Para a manhã de sexta-feira, em que decorrerá o último plenário antes das férias parlamentares, estavam apenas agendadas votações.
O debate será aberto pelo PCP, que, como partido que fixou o tema da discussão, tem direito a uma intervenção com a duração máxima de seis minutos.
No final da conferência de líderes, a líder parlamentar do PCP, Paula Santos, e o deputado único do BE, Fabian Figueiredo, afirmaram que os partidos que apoiam o Governo (PSD e CDS-PP) se opuseram a este agendamento.
Paula Santos acusou o PSD e o CDS-PP de "querer impedir o escrutínio por parte da Assembleia da República" à atuação do Governo e defendeu que este debate será a oportunidade para exigir ao executivo as respostas que estudantes, professores e famílias têm pedido.
Também Fabian Figueiredo repetiu a acusação, afirmando que os dois partidos "tentaram impedir" o agendamento deste debate de urgência, e defendeu que a presença do ministro da Educação nessa discussão é "o mínimo dos mínimos".
O bloquista criticou ainda as palavras do primeiro-ministro, Luís Montenegro, sobre esta matéria, afirmando que "é inaceitável" que o líder do Governo "venha culpa os professores de provocar alarmismo" e exigindo a Montenegro um pedido de desculpas pelo impacto deste problema nos exames nacionais na vida de professores, alunos e famílias.
Isabel Mendes Lopes, líder parlamentar do Livre, referiu que o seu partido apoiou o agendamento desta discussão e disse esperar que o debate sobre o estado da Nação, esta quinta-feira, sirva já para dar esclarecimentos e garantias sobre o processo de avaliação dos exames.

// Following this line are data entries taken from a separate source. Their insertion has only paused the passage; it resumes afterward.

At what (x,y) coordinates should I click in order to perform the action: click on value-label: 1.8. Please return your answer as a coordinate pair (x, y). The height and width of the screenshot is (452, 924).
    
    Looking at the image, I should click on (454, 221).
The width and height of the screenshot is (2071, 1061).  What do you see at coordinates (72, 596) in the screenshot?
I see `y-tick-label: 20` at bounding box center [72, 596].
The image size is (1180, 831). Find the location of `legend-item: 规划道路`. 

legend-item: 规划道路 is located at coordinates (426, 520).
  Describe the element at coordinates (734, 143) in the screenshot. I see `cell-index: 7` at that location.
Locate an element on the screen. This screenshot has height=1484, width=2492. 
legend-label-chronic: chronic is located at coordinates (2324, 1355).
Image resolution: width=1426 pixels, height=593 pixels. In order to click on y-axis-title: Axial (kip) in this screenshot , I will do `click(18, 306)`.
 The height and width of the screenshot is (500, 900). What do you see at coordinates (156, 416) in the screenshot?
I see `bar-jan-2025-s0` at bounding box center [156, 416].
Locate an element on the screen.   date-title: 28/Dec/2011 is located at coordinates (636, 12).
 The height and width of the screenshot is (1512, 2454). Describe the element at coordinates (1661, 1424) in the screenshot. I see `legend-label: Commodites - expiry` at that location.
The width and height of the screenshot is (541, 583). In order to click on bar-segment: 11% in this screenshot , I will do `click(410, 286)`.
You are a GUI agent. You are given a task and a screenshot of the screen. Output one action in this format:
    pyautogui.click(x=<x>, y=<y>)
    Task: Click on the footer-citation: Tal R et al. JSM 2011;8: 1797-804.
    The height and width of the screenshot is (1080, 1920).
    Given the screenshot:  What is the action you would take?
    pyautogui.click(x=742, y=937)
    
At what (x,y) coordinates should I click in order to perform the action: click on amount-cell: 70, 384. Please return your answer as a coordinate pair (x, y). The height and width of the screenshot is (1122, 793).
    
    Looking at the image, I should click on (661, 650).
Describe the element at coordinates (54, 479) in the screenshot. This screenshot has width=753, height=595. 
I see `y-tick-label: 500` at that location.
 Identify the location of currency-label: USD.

Pedro Pinto, líder da bancada do Chega, deu nota de que o seu partido também tinha pedido um debate de urgência para sexta-feira e disse querer ouvir o ministro da Educação "sobre a trapalhada" em torno dos exames a que, acrescentou, o "Governo não tem, infelizmente, conseguido responder".
No requerimento entregue na Assembleia da República, o PCP pede um debate de urgência potestativo sobre exames nacionais com a presença do ministro da tutela para explicar quais as medidas adotadas "para assegurar que nenhum estudante é prejudicado neste processo caótico de avaliação dos exames nacionais, cujos responsáveis são o ministério e o Governo".